The next phase was painting. After applying a white primer, we purchased very colorful paints at an arts and crafts store and proceeded to design an Easter egg pattern. Gallo wanted the pattern to convey a cracked egg and the edges of the cracks to point at each other to deny a perfect fit. Around the circumference of the helmet, bright and colorful eggs would surround the damaged Easter egg.
The colored large egg, but shaped like a potato, required wire mesh as well as lots of casting tape. After molding the wire mesh into the form of an egg which actually looked like a potato, they laboriously applied the strips of casting tape until finished. A heavy-duty hook was attached to the top of the wire mesh so it could be hung at our shows. They colored with the same pattern as the Easter egg helmet.
Later, they created a second helmet because of the excessive wear and tear the original one endured from all their shows.
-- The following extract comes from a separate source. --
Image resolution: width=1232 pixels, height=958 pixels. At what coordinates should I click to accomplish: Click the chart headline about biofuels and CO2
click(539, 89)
Today, both helmets are still in existence and retained by Gallo but the beloved egg potato has tragically perished.
A Final Note
The mastered live version of Easter Day, performed at CBGB in NYC, will be released by Great Egg Music on Friday April 10, 2020. It’ll be available on most music streaming platforms like Spotify and Apple Music.
It’s a wonderful day!
Just like Easter, hey baby, Easter Day!
I have this great, great, great image of myself…
Oh, thanks to Mother!
I remember one Easter.
I said to my Mother.
I want an Easter egg.
I want an Easter egg!
She said, “Easter only comes once a year
And you’ll get your egg.”
I just want to be happy, happy, happy…
Easter Day, it’s a wonderful day!
My brother, he told me there’s no such thing as an Easter egg.
And then made fun of my great, great image of myself.
So I went to Mother.
“Mother, they hurt me so!”
My image, oh my image…
“They said, there’s no such thing as an Easter egg.”
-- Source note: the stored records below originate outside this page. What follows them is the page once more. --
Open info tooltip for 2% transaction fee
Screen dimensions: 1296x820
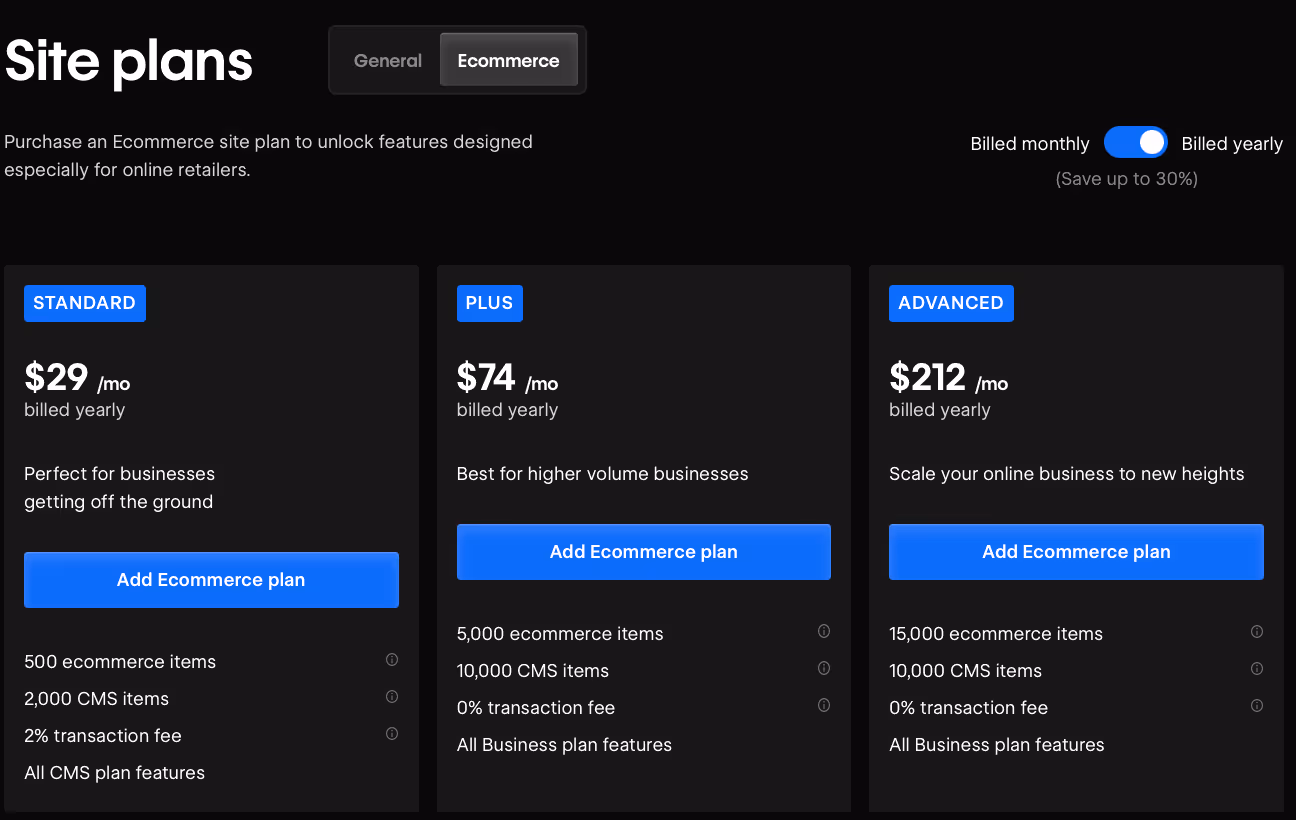coord(392,733)
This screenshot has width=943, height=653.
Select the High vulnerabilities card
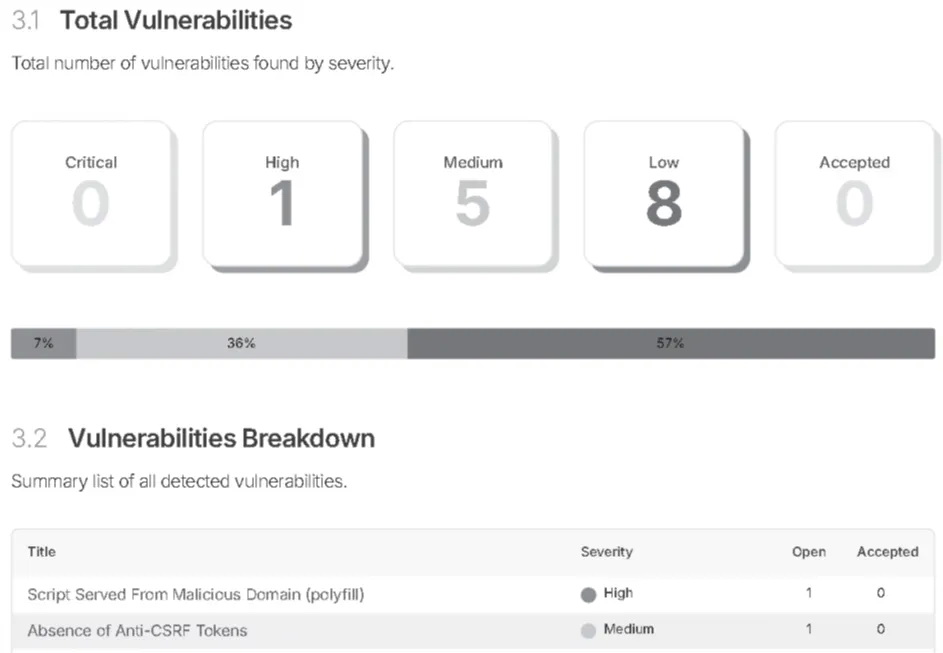(283, 194)
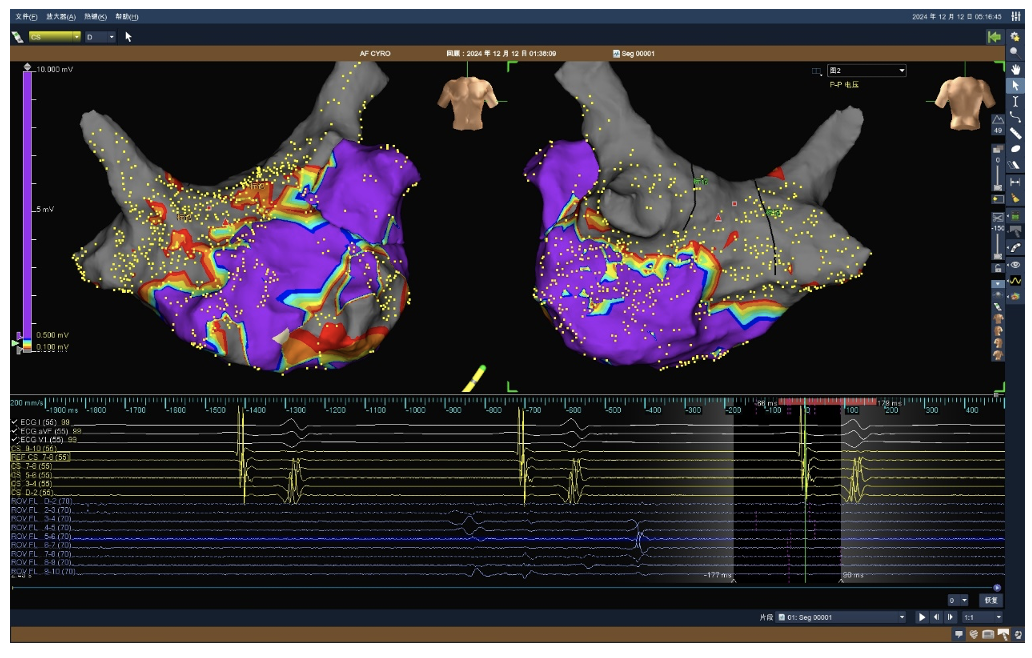Screen dimensions: 1032x658
Task: Uncheck the ECG I channel checkbox
Action: [x=15, y=423]
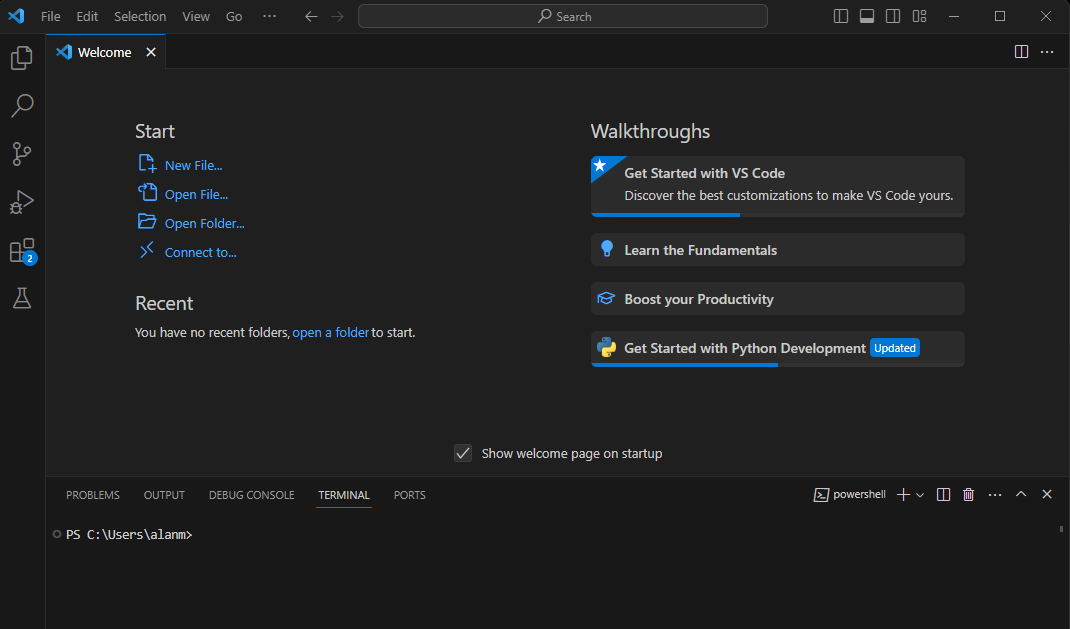Uncheck Show welcome page on startup

463,453
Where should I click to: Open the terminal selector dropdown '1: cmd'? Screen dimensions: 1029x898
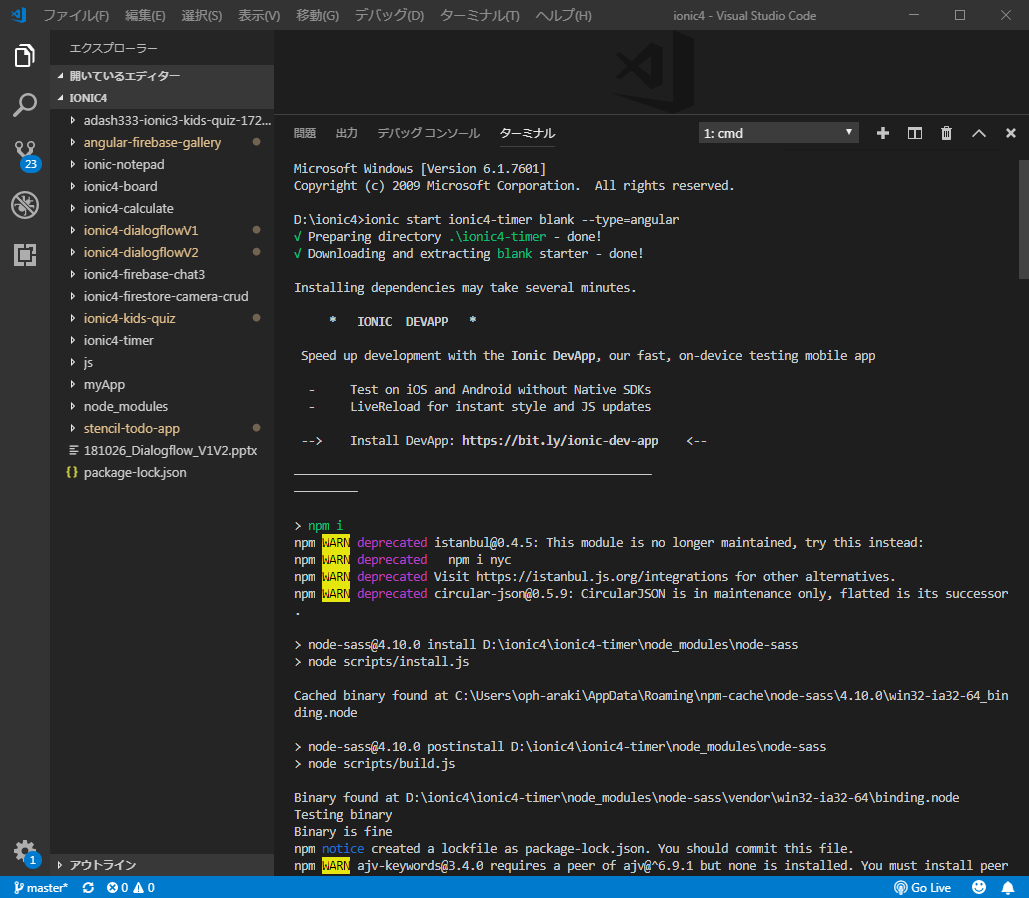(x=778, y=133)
She said, “Yes Marc, that is true.”
“Mother don’t let me down, now don’t let me down!”
Oh, I’ll no longer say…
I want an Easter egg.
“I want an Easter egg!”
And I’ll maintain this great, great, great image of myself!
‘Cause I’m happy, happy, happy!
And I won’t, no! But I won’t, no!
And I won’t runaway, hey!
And I won’t, no! But I won’t, no!
And I won’t runaway!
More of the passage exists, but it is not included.